Why Doc2vec is slower with multiples cores rather than one?

Question

I'm trying to train multiple "documents" (here mostly log format), and the Doc2Vec is taking longer if I'm specifying more than one core (which i have).

My data looks like this:

print(len(train_corpus))

7930196

print(train_corpus[:5])

[TaggedDocument(words=['port', 'ssh'], tags=[0]),
 TaggedDocument(words=['session', 'initialize', 'by', 'client'], tags=[1]),
 TaggedDocument(words=['dfs', 'fsnamesystem', 'block', 'namesystem', 'addstoredblock', 'blockmap', 'update', 'be', 'to', 'blk', 'size'], tags=[2]),
 TaggedDocument(words=['appl', 'selfupdate', 'component', 'amd', 'microsoft', 'windows', 'kernel', 'none', 'elevation', 'lower', 'version', 'revision', 'holder'], tags=[3]),
 TaggedDocument(words=['ramfs', 'tclass', 'blk', 'file'], tags=[4])]

I have 8 cores available:

print(os.cpu_count())

8

I am using gensim 4.1.2, on Centos7. Using this approch (stackoverflow.com/a/37190672/130288), It looks like my BLAS library is OpenBlas, so I setted OPENBLAS_NUM_THREADS=1 on my bashrc (and could be visible from Jupyter, using !echo $OPENBLAS_NUM_THREADS=1 )

This is my test code :

dict_time_workers = dict()
for workers in range(1, 9):

    model =  Doc2Vec(vector_size=20,
                    min_count=1,
                    workers=workers,
                    epochs=1)
    model.build_vocab(train_corpus, update = False)
    t1 = time.time()
    model.train(train_corpus, epochs=1, total_examples=model.corpus_count) 
    dict_time_workers[workers] = time.time() - t1

And the variable dict_time_workers is equal too :

{1: 224.23211407661438, 
2: 273.408652305603, 
3: 313.1667754650116, 
4: 331.1840877532959, 
5: 433.83785605430603,
6: 545.671571969986, 
7: 551.6248495578766, 
8: 548.430994272232}

As you can see, the time taking is increasing instead of decreasing. Results seems to be the same with a bigger epochs parameters. Nothing is running on my Centos7 except this.

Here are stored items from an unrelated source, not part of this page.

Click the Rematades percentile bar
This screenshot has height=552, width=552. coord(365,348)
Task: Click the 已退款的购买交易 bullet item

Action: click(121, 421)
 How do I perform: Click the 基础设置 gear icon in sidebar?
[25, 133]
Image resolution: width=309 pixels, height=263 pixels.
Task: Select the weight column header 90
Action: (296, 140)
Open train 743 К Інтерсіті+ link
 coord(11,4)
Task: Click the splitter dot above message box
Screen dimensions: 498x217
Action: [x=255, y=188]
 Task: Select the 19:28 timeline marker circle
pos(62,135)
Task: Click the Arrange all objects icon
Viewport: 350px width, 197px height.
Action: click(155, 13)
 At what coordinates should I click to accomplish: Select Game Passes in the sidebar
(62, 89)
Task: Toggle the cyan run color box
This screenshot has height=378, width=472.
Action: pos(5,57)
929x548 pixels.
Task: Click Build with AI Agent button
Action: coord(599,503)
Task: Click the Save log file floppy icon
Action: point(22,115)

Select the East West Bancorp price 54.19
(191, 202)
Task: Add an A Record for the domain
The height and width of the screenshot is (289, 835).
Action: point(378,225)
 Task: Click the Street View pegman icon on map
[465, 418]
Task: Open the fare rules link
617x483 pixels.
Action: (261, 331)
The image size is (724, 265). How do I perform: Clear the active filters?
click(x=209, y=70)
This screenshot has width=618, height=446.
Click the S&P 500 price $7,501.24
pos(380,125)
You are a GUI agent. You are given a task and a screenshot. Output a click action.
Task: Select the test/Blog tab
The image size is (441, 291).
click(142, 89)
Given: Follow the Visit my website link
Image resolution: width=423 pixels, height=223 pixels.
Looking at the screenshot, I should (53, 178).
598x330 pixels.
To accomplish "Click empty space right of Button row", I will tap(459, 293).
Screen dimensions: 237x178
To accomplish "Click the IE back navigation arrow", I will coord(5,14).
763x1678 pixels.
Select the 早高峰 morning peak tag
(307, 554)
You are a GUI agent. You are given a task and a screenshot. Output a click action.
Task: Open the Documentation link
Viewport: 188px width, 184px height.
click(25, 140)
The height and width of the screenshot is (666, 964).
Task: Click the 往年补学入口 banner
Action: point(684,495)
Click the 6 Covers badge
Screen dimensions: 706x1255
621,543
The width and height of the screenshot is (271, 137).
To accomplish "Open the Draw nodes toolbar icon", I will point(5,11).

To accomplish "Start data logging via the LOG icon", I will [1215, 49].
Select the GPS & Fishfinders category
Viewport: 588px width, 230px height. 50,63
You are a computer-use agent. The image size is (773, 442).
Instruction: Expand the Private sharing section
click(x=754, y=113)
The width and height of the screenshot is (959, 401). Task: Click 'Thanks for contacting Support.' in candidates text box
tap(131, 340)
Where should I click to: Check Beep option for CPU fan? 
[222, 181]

If I look at what's happening on my threads using htop, I see that the right number of thread are used for each training. But, the more threads are used, less the percentage of usage is (for example, with only one thread, 95% is used, for 2 they both used around 65% of their max power, for 6 threads are 20-25% ...). I suspected an IO issue, but iotop showed me that nothing bad is happening at the same disk.

The post seems now to be related to this post Not efficiently to use multi-Core CPU for training Doc2vec with gensim .

score 2 · Accepted Answer · answered Oct 27 '22 at 18:55

2

When getting no benefit from extra cores like that, it's likely that the BLAS library you've got installed is already configured to try to use all cores for every bulk array operation. That means that other attempts to engage more cores, like Gensim's workers specification, just increase the overhead of contention, when each individual worker thread's individual BLAS callouts also try to use 8 threads.

Depending on the BLAS library in use, its own propensity to use more cores can typically be limited by environment variables named something like OPENBLAS_NUM_THREADS and/or MKL_NUM_THREADS.

If you set these to just 1 before your process launches, you may see different, and possibly better, multithreaded behavior.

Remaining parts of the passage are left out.